**Stated exercise**
Reproduce these rows with "icon" swapped for "symbol" and nothing else changed. Omit the pictures from your output.

**Rows**

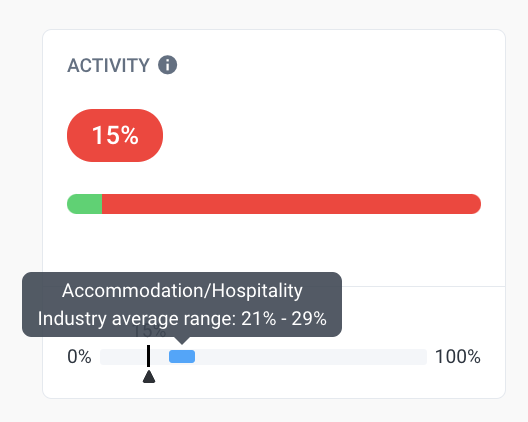The width and height of the screenshot is (528, 422).
Task: Click the red 15% score badge
Action: [x=115, y=135]
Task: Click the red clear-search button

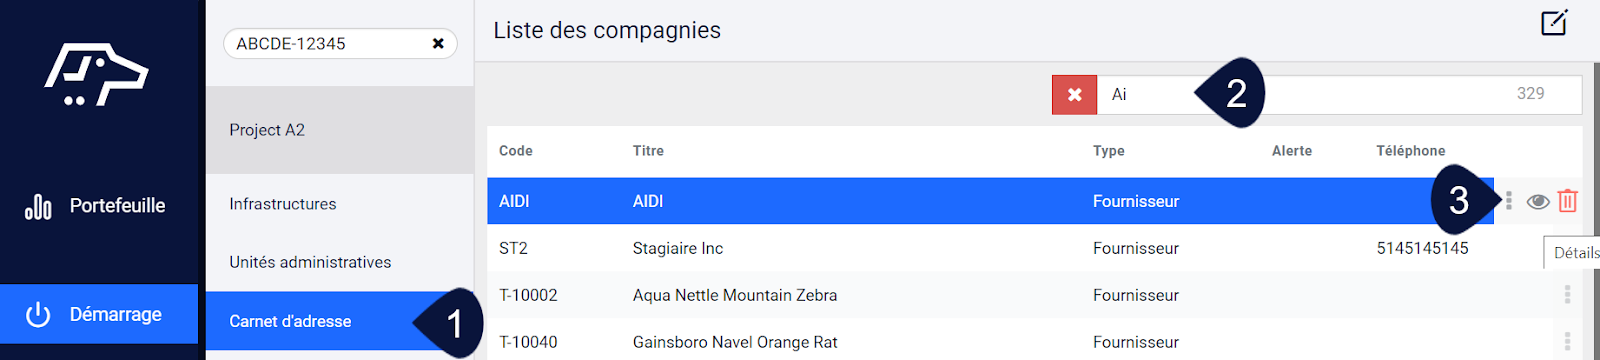Action: [x=1074, y=94]
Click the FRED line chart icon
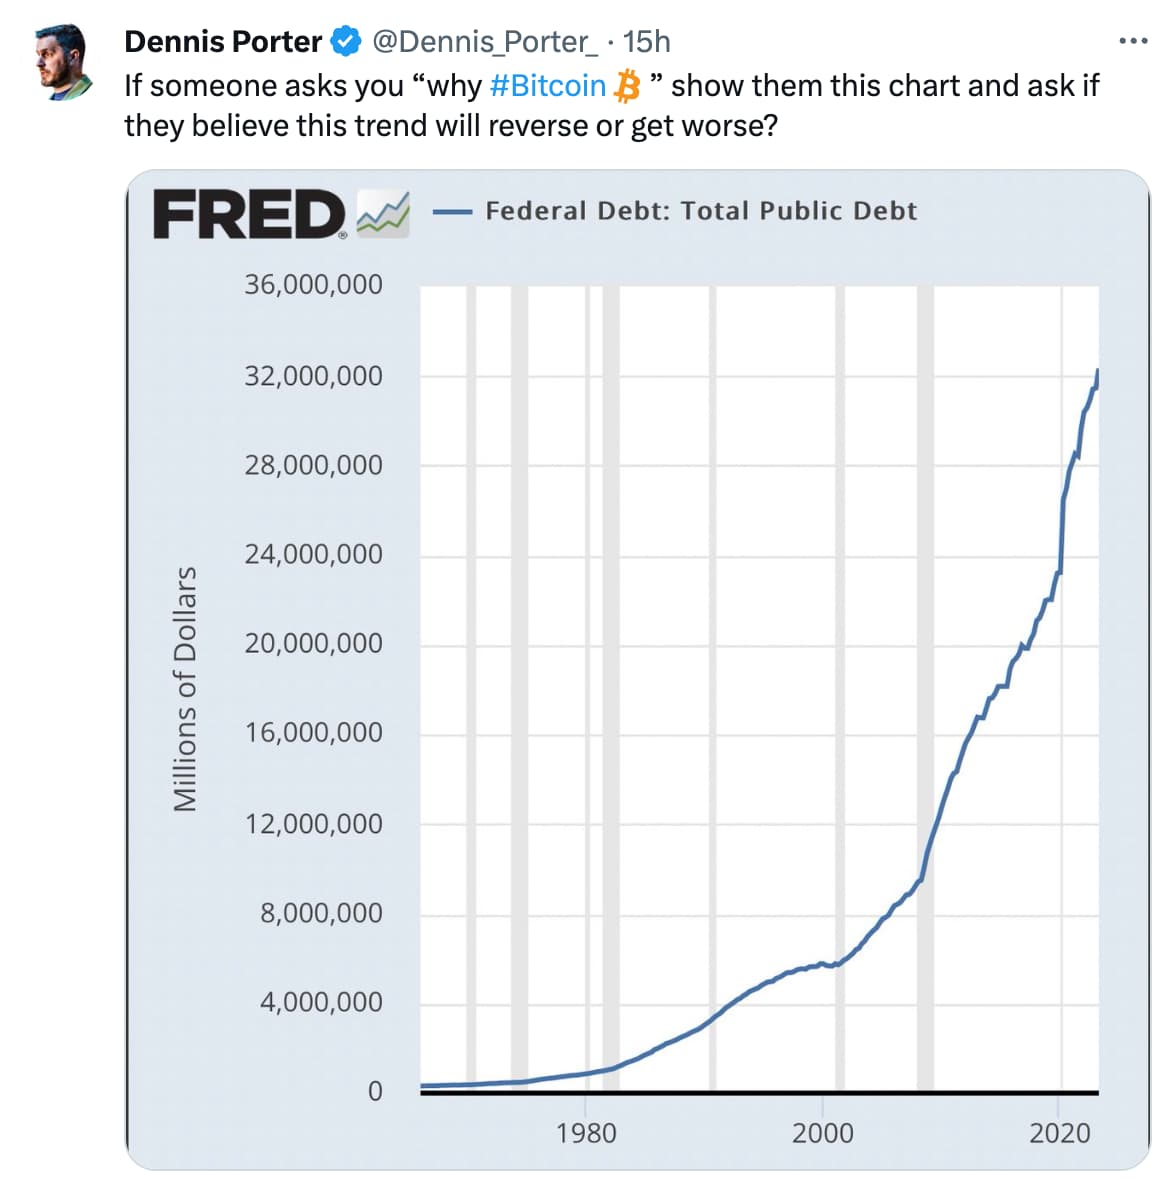This screenshot has height=1188, width=1174. pos(383,213)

**Answer for this exercise**
The width and height of the screenshot is (528, 422).
Task: Click the red 15% score badge
Action: [x=115, y=135]
Task: Click the red clear-search button

Action: [x=1074, y=94]
Click the FRED line chart symbol
This screenshot has height=1188, width=1174. pos(383,213)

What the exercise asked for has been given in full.